* The task:
Please output exactly the part of the records below that opens with the line containing "Task: Click the" and closes with the line containing "Viewport: 931px width, 510px height.", both lines included, and nothing else.

* Record extracts:
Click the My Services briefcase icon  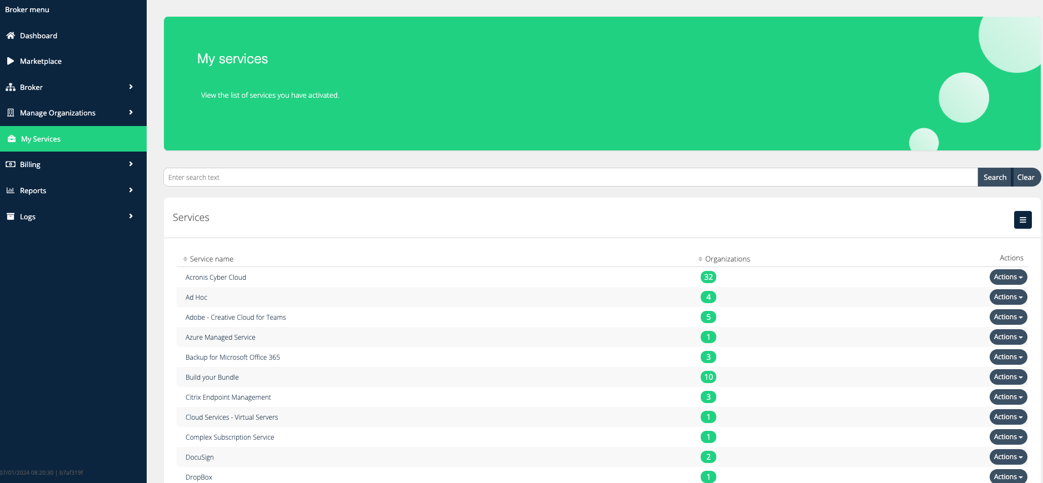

* * *

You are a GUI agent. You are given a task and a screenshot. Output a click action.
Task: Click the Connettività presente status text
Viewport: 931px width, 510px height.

* * *

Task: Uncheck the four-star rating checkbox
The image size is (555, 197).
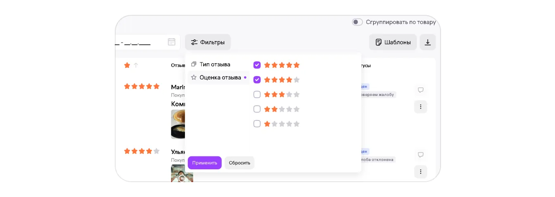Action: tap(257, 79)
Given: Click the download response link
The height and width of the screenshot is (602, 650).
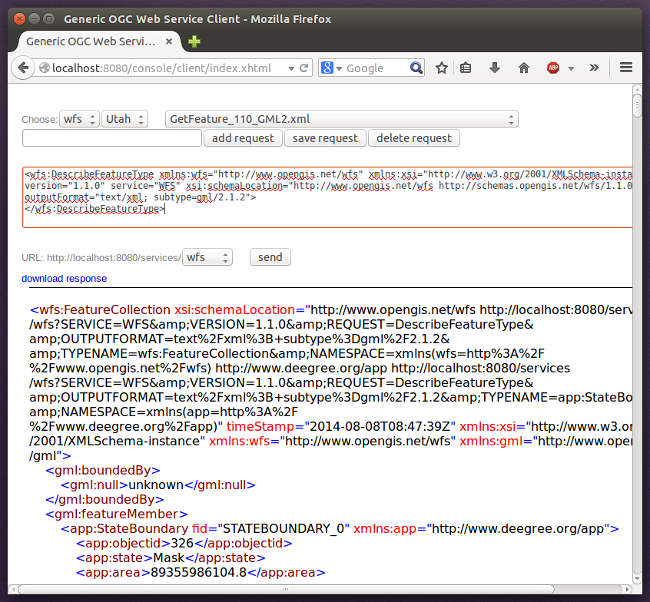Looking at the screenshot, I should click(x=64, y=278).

* Solution:
Task: Click the Connettività presente status text
Viewport: 931px width, 510px height.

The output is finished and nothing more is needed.